* The task
Rewrite the part of the Scrapy XPath thread starting at "However, I get" and ending at "Thank you kindly.", changing "Chrome" to "Firefox".
**** Reading text
Search code examples
xmlxpathscrapyparentdescendant

xpath parent and descendants in scrapy


I am using code

response.xpath("//*[contains(text(), 'Role')]/parent/parent/descendant::td//text()").extract()

to select all td text() content from rows following where word 'Role' is found in the following html table:

<table class="wh_preview_detail" border="1">
   <tr>
      <th colspan="3">
         <span class="wh_preview_detail_heading">Names</span>
      </th>
   </tr>
   <tr>
      <th>Role</th>
      <th>Name No</th>
      <th>Name</th>
   </tr>
   <tr>
      <td>Requestor</td>
      <td>589528</td>
      <td>John</td>
   </tr>
   <tr>
      <td>Helper</td>
      <td>589528</td>
      <td>Mary</td>
   </tr>
</table>

The 'Role' keyword is only acting as an identifier for the table.

In this case I'm expecting results:

['Requestor', '589528', 'John', ...]

However, I get an empty array when performing in scrapy.

My aim is to ultimately group the elements again as records. I have spent a few hours trying others' examples and experimenting in terminal and Chrome but all but 'simple' XPath is beyond me right now. I am looking to understand Xpath so ideally would like a generalised answer with explanation, that way I can learn and also share. Thank you kindly.


Solution

  • As general advice, it's usually easier to craft your XPath expression by going down the tree, step by step, instead of selecting //typeiwant all the way down, and adding predicates for what came before in the tree (with parent or ancestor)

    Let's look at how to solve your use case with Scrapy selectors:

    >>> import scrapy
    >>> t = '''<table class="wh_preview_detail" border="1">
    ...    <tr>
    ...       <th colspan="3">
    ...          <span class="wh_preview_detail_heading">Names</span>
    ...       </th>
    ...    </tr>
    ...    <tr>
    ...       <th>Role</th>
    ...       <th>Name No</th>
    ...       <th>Name</th>
    ...    </tr>
    ...    <tr>
    ...       <td>Requestor</td>
    ...       <td>589528</td>
    ...       <td>John</td>
    ...    </tr>
    ...    <tr>
    ...       <td>Helper</td>
    ...       <td>589528</td>
    ...       <td>Mary</td>
    ...    </tr>
    ... </table>'''
    >>> selector = scrapy.Selector(text=t, type="html")
********
**** Supplied records
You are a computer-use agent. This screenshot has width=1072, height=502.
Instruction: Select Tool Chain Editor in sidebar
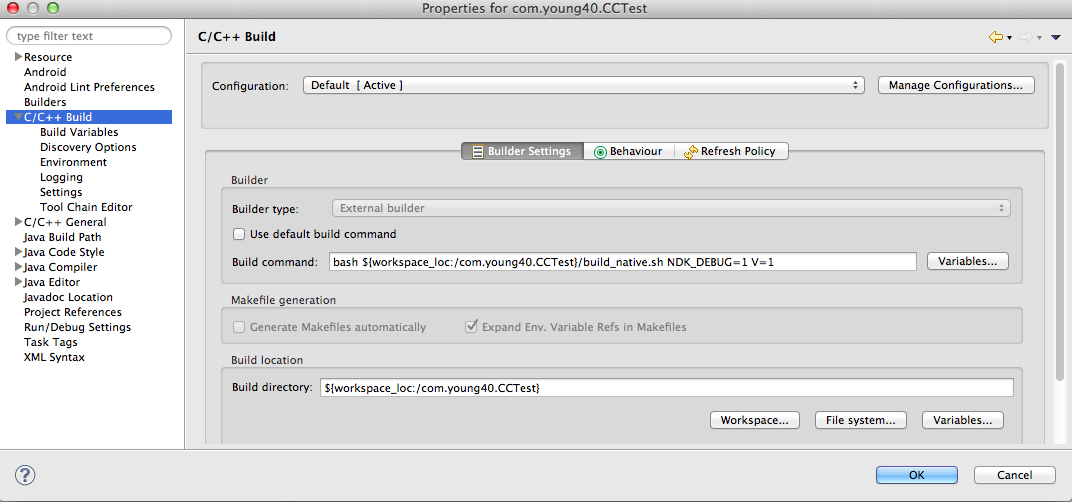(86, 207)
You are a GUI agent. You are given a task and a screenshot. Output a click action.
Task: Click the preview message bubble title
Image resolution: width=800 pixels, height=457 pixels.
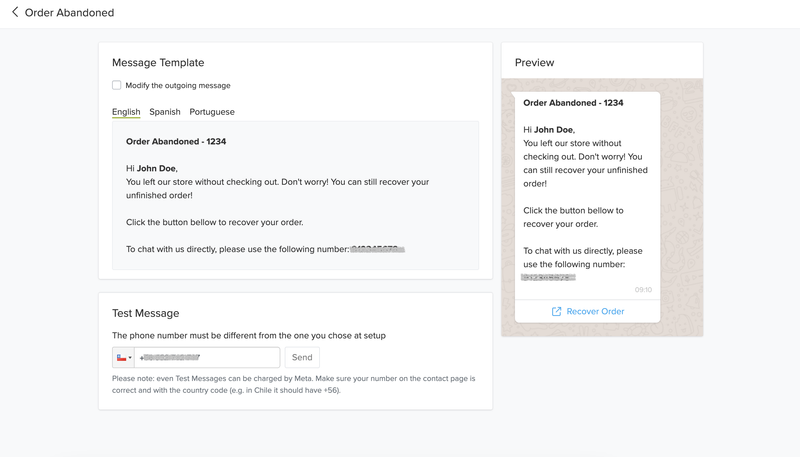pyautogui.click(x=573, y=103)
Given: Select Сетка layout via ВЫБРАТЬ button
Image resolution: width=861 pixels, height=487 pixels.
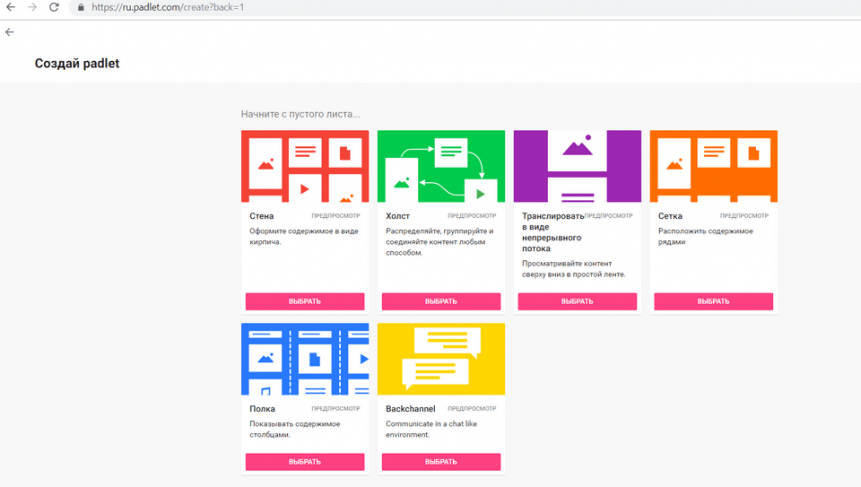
********
* Solution to this problem
However, I get an empty array when performing in scrapy.

My aim is to ultimately group the elements again as records. I have spent a few hours trying others' examples and experimenting in terminal and Firefox but all but 'simple' XPath is beyond me right now. I am looking to understand Xpath so ideally would like a generalised answer with explanation, that way I can learn and also share. Thank you kindly.